EXTRACTED TEXT →
* START *

Definite Integrals: Computing Exact Areas

A definite integral gives you a number, not a function.

Where indefinite integrals answer "what function has this derivative?", definite integrals answer "what is the total accumulation between these bounds?"

The result is specific, concrete, computable. Not F(x) + C. Just a number.

The Definition

The definite integral from a to b is:

∫ₐᵇ f(x) dx

Two interpretations, both valid:

1. Area: The signed area between f(x), the x-axis, and the vertical lines x = a and x = b.
2. Accumulation: The total accumulation of f(x) over the interval [a, b].

The Fundamental Theorem connects this to antiderivatives:

∫ₐᵇ f(x) dx = F(b) - F(a)

where F'(x) = f(x).

Signed Area

The integral counts area with sign.

• Area above the x-axis contributes positive.
• Area below the x-axis contributes negative.

This is crucial. If you integrate sin(x) from 0 to 2π, you get zero — not because there's no area, but because the positive and negative regions cancel.

* END *

INFORMATION PROVIDED →
* START *

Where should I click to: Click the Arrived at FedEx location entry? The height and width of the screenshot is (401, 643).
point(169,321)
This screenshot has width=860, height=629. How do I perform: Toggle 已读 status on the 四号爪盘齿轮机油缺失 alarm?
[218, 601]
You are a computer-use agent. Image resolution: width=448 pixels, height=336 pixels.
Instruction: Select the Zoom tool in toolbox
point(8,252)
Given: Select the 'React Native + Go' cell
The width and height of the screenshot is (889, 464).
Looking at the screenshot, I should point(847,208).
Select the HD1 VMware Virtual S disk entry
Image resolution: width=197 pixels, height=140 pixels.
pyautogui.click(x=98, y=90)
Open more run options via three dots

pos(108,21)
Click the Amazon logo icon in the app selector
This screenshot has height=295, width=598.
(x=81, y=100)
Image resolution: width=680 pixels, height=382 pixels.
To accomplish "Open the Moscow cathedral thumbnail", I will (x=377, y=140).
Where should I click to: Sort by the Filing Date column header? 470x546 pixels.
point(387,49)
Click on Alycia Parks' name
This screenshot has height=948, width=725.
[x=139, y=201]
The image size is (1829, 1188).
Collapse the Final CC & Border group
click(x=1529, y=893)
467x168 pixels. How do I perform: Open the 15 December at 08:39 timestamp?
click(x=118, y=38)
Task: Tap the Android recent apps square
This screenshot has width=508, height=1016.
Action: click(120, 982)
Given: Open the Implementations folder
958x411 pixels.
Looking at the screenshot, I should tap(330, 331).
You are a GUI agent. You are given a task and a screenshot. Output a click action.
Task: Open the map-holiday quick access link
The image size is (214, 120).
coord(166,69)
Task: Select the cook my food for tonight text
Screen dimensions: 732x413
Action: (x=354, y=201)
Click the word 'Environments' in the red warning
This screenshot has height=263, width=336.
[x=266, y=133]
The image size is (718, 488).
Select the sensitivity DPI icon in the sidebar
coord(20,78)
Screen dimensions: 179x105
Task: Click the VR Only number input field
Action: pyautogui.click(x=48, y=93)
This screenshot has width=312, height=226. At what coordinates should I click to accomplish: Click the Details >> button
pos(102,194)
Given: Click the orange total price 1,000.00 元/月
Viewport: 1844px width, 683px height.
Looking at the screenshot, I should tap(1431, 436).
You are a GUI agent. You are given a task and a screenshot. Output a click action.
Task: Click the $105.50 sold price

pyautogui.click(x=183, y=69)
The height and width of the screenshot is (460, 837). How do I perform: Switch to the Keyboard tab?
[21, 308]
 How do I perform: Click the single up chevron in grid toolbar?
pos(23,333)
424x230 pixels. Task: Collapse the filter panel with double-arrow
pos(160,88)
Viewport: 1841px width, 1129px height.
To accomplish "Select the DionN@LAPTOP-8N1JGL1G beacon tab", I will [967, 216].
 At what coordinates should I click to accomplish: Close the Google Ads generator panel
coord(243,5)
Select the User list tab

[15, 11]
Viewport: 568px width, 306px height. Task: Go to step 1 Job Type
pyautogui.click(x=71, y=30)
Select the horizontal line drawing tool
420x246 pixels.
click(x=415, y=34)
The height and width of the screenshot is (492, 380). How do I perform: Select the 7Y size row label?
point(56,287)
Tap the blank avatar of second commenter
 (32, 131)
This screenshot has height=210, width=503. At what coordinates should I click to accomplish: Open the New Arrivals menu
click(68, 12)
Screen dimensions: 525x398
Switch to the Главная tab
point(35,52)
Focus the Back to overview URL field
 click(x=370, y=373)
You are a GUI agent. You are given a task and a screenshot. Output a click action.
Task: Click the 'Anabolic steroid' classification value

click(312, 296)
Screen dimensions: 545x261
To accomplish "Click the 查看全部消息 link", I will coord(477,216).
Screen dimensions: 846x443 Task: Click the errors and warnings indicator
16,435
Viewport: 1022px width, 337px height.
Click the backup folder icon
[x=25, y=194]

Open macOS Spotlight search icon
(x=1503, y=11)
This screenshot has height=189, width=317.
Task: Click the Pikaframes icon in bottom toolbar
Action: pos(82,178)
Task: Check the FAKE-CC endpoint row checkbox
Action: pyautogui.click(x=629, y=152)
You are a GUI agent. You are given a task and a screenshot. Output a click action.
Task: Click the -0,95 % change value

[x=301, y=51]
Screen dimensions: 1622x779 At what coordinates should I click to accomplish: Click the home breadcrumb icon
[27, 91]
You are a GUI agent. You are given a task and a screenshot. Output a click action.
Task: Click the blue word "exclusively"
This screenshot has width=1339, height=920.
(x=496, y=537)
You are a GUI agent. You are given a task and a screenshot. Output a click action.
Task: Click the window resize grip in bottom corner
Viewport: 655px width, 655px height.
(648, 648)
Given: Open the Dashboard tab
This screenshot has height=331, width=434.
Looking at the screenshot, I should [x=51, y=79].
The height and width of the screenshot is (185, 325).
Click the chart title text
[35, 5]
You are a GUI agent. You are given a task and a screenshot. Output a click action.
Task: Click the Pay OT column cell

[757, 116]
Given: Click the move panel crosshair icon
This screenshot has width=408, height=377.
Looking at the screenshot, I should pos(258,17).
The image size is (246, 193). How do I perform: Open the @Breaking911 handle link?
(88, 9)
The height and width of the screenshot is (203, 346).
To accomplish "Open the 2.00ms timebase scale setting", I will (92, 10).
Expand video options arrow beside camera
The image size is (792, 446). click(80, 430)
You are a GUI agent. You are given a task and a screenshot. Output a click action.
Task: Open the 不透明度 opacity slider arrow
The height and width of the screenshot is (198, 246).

* END *

WRITTEN TASK → Copy everything in the definite integrals text from "Two interpretations, both" down to "where F'(x) = f(x).", substituting "primitives" for "antiderivatives".

ANSWER BELOW →
Two interpretations, both valid:

1. Area: The signed area between f(x), the x-axis, and the vertical lines x = a and x = b.
2. Accumulation: The total accumulation of f(x) over the interval [a, b].

The Fundamental Theorem connects this to primitives:

∫ₐᵇ f(x) dx = F(b) - F(a)

where F'(x) = f(x).